Task goal -
Copy out exactly the line that contains "Select the Hollow tool" and all lines following it to the end of the data.

Entries supplied -
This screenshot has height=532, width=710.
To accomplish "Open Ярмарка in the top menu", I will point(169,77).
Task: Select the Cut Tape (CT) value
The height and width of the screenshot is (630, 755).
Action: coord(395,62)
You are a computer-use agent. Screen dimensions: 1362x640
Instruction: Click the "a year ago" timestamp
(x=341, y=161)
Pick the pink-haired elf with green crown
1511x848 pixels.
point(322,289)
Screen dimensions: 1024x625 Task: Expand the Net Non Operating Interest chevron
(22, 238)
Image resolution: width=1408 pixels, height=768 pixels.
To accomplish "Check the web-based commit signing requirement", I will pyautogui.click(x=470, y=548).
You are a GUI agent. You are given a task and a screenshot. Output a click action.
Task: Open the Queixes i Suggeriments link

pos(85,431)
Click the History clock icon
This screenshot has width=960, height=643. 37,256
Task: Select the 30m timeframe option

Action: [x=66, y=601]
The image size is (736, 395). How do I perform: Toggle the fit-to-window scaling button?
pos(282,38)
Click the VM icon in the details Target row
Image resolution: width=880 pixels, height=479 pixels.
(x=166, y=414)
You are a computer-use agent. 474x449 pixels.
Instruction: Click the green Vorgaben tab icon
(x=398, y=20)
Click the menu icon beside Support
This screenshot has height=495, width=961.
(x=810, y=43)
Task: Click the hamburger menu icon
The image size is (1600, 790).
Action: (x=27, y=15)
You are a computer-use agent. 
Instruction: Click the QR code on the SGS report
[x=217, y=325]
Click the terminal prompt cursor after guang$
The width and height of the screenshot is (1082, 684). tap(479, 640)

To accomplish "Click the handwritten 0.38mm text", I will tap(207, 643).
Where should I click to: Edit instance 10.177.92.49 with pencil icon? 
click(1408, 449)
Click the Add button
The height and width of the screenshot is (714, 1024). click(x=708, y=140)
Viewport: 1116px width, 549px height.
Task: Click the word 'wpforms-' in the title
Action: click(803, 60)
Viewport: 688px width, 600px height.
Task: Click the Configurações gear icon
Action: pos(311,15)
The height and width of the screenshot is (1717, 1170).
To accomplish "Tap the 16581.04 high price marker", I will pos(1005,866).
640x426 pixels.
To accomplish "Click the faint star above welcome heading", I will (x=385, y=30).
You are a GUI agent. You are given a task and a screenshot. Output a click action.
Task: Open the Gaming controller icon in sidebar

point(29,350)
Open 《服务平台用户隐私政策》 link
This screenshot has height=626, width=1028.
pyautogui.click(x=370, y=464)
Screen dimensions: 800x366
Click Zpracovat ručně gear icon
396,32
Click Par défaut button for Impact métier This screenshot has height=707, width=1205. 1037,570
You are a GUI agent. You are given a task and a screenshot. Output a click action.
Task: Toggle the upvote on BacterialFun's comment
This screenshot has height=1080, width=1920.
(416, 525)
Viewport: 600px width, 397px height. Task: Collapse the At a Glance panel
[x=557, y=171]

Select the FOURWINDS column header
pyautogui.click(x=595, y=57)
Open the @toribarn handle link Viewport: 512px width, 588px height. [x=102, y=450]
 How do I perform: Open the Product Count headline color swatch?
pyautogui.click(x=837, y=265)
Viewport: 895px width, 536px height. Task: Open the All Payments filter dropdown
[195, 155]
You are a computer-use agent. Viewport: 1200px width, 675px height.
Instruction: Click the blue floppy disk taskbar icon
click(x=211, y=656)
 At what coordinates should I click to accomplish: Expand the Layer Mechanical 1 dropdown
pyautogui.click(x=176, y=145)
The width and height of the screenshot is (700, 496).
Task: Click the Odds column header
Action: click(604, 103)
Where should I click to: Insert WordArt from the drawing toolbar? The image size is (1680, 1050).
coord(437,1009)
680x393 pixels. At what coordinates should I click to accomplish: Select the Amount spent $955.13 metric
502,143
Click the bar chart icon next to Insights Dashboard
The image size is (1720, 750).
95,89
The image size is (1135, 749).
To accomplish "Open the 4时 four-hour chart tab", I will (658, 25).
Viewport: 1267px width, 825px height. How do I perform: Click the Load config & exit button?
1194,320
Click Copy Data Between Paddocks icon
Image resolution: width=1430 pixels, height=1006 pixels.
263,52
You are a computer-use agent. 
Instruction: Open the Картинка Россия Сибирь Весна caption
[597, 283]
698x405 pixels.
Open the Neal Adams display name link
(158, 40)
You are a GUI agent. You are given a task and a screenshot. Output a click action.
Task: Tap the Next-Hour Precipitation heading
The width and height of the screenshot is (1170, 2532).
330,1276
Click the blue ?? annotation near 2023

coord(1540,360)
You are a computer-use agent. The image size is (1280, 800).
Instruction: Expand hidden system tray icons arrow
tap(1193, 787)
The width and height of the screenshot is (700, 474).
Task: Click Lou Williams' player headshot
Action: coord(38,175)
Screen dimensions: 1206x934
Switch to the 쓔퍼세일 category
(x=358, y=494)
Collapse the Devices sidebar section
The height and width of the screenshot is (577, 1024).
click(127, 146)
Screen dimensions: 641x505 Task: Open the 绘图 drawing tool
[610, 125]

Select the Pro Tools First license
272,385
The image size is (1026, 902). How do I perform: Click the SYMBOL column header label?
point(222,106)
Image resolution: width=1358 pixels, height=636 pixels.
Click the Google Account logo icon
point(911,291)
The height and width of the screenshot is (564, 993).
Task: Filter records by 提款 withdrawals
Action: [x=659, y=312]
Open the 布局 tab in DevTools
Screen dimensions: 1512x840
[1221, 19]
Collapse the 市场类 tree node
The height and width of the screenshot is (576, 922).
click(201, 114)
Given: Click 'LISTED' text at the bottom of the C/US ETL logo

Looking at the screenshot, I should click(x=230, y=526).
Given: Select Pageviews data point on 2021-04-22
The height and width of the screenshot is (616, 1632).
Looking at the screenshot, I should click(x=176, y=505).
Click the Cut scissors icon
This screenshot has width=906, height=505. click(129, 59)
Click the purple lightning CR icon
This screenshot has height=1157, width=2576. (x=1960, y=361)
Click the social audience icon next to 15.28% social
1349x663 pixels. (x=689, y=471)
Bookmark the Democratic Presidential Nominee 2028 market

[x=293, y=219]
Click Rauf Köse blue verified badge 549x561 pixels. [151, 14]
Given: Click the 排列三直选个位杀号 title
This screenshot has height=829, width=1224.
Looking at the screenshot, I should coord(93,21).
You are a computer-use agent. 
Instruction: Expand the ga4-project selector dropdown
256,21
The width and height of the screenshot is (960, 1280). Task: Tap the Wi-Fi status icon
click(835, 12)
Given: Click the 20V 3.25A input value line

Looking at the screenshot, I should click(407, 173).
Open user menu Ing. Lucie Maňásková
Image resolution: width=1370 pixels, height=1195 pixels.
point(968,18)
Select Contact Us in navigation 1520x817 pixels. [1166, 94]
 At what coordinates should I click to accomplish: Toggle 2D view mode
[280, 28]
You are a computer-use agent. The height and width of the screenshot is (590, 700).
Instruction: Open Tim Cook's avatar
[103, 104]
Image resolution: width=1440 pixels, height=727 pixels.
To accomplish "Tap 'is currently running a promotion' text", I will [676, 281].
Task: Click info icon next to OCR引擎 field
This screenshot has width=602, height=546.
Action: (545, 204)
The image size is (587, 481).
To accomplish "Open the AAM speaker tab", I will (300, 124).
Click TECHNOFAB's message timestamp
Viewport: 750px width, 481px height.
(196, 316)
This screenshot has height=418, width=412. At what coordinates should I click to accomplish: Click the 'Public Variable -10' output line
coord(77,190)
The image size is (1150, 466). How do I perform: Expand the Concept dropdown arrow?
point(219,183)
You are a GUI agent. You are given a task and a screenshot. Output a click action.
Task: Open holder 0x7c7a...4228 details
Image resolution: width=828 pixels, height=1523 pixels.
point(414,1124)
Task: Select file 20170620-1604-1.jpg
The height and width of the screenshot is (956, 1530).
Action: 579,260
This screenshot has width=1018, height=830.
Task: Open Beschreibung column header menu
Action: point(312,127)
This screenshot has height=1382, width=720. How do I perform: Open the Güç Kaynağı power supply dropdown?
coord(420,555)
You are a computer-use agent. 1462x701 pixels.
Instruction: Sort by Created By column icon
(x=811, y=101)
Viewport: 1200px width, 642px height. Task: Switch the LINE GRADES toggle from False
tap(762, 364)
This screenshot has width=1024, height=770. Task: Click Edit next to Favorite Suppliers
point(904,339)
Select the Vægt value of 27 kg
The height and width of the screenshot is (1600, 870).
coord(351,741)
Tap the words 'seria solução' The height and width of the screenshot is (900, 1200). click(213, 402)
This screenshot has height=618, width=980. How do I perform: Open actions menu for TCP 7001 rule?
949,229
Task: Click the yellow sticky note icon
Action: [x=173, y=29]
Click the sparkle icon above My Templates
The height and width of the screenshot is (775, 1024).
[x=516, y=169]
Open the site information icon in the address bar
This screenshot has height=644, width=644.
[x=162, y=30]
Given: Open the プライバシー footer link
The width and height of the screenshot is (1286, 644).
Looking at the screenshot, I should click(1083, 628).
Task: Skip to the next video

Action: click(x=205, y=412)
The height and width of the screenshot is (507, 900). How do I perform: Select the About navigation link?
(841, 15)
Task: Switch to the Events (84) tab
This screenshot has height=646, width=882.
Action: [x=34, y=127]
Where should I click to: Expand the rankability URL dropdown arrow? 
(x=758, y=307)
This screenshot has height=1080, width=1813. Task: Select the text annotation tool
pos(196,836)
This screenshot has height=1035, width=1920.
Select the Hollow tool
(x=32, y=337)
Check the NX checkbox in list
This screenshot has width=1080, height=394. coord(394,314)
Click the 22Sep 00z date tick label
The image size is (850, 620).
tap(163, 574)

Exercise solution -
Select the Hollow tool
(x=32, y=337)
Check the NX checkbox in list
This screenshot has width=1080, height=394. coord(394,314)
Click the 22Sep 00z date tick label
The image size is (850, 620).
tap(163, 574)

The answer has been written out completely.